Task statement:
Which of the lines below mention the word "computer"? Pull each one out.

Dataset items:
§ §

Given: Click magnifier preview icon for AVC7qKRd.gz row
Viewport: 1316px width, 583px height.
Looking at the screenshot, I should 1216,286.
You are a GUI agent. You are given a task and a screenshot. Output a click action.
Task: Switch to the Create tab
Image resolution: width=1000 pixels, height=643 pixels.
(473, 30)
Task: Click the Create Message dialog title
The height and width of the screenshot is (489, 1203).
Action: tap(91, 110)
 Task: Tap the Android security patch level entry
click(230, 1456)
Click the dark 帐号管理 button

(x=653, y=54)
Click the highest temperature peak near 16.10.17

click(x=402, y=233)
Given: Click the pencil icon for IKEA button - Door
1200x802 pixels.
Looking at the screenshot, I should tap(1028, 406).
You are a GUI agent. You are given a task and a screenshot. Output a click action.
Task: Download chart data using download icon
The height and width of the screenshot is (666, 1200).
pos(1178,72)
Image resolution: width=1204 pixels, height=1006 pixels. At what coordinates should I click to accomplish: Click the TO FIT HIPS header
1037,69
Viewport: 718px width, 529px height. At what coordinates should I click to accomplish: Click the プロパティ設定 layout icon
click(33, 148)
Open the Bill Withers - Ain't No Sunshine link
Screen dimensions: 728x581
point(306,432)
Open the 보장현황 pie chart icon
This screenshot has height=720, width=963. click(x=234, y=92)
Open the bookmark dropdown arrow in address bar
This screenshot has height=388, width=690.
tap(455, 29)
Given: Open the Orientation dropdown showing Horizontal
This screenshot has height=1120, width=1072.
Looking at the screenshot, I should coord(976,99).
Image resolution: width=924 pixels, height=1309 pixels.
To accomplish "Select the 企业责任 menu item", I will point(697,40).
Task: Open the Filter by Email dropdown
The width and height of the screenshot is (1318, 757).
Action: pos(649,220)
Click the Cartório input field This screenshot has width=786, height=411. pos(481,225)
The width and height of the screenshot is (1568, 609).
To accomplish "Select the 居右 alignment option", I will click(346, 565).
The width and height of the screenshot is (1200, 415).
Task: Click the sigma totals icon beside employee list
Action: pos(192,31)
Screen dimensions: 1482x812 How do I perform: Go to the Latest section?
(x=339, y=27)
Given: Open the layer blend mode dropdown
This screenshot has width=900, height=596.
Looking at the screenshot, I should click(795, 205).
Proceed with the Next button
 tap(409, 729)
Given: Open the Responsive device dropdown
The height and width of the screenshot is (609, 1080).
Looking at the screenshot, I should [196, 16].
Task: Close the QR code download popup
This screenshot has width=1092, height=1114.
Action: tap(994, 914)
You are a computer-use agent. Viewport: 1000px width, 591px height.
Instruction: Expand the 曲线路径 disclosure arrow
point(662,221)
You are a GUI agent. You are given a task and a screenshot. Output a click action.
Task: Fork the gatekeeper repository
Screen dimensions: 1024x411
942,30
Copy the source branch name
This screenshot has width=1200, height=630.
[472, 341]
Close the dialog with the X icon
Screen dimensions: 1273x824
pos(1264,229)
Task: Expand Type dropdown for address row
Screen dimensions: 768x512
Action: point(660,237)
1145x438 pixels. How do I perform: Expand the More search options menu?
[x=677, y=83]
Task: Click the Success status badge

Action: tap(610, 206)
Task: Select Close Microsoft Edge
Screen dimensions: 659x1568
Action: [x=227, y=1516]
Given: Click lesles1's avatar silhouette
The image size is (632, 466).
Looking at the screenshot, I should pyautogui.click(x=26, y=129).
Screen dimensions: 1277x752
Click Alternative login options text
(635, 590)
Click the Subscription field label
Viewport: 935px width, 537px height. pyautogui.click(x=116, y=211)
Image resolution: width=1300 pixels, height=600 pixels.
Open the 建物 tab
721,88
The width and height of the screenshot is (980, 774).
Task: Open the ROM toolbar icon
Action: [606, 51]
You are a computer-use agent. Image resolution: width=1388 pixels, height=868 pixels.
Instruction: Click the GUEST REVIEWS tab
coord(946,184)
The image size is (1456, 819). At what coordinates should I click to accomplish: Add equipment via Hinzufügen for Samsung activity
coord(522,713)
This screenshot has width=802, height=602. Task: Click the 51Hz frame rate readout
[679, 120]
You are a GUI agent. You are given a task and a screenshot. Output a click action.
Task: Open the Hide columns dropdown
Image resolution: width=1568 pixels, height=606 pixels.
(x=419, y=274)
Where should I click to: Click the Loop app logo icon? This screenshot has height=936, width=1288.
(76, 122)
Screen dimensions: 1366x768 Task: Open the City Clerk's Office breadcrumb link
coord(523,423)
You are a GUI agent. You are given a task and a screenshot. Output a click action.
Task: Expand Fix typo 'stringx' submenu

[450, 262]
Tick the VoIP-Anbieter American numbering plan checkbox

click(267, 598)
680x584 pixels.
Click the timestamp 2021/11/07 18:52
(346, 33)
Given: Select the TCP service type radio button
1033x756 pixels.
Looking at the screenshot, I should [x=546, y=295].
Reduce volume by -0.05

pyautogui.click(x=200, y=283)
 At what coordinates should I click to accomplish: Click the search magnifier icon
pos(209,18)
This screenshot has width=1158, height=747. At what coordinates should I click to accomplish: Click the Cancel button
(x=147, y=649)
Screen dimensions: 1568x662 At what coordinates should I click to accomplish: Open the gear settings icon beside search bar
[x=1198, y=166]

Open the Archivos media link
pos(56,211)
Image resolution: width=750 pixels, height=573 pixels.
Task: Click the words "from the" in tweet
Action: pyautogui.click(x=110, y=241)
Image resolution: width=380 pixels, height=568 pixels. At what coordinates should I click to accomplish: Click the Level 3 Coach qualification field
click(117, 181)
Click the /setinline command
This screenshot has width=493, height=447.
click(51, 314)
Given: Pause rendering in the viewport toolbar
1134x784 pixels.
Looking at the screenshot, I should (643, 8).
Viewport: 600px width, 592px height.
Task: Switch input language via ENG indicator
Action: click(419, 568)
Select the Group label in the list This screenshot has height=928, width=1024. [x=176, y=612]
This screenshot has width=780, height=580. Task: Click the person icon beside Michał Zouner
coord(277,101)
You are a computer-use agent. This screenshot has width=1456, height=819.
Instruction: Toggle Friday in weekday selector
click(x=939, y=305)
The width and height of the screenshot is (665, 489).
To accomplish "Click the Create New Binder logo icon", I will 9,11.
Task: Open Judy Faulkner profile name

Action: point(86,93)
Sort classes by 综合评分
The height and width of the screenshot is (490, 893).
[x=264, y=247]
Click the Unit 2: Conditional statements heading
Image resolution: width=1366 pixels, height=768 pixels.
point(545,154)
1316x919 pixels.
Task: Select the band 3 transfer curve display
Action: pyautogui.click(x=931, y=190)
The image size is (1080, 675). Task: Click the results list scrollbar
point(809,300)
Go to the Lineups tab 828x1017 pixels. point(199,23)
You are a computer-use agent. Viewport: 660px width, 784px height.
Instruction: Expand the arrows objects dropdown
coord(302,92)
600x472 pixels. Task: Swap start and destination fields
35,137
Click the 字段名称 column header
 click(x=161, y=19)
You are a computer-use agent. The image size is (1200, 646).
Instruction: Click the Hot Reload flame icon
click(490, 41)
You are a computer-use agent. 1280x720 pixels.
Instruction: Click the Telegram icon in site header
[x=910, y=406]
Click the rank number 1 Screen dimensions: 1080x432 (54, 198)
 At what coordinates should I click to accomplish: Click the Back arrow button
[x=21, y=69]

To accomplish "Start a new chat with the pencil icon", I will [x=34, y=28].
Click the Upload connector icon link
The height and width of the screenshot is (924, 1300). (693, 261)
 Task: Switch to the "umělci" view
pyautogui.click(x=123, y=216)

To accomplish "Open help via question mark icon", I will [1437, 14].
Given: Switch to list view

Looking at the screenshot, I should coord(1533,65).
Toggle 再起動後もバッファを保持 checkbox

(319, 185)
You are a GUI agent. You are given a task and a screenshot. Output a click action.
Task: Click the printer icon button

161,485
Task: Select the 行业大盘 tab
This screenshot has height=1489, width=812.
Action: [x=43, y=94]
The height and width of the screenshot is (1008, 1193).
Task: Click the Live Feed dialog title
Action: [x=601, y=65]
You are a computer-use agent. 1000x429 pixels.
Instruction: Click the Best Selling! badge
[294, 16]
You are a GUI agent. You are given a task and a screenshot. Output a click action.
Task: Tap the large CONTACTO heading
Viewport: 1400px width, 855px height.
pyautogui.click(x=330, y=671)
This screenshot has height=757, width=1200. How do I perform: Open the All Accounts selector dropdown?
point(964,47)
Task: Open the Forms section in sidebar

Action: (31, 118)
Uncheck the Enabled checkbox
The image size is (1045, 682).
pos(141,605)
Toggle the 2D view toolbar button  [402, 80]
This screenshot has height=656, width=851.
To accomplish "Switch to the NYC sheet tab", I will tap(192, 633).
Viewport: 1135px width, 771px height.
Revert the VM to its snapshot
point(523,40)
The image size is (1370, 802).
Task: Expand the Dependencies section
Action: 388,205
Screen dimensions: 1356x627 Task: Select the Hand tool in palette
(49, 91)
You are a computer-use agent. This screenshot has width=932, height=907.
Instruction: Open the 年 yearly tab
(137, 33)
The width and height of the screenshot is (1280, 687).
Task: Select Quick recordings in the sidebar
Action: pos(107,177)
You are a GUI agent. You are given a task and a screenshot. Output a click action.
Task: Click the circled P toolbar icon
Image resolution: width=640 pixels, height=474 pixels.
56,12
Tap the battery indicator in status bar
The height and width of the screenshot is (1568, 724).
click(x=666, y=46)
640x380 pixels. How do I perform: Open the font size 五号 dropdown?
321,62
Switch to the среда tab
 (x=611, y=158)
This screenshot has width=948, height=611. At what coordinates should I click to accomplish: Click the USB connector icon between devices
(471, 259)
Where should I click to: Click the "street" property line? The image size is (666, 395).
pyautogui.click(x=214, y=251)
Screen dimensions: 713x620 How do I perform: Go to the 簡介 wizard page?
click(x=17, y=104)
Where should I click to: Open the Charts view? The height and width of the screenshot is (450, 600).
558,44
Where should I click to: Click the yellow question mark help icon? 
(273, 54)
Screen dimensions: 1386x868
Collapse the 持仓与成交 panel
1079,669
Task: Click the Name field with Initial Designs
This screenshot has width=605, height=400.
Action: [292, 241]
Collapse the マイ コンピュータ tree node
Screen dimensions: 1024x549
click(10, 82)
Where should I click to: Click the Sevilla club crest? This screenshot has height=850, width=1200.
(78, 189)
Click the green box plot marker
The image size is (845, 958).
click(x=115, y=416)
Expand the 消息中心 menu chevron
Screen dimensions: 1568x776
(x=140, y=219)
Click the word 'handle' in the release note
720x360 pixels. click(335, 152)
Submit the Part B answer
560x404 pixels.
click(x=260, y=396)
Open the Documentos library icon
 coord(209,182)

§ §

Response area:
You are a computer-use agent. Viewport: 1000px width, 591px height.
You are a computer-use agent. Image resolution: width=1388 pixels, height=868 pixels.
You are a computer-use agent. This screenshot has width=1456, height=819.
You are a computer-use agent. Viewport: 660px width, 784px height.
You are a computer-use agent. The image size is (1200, 646).
You are a computer-use agent. 1280x720 pixels.
You are a computer-use agent. 1000x429 pixels.
You are a computer-use agent. This screenshot has width=932, height=907.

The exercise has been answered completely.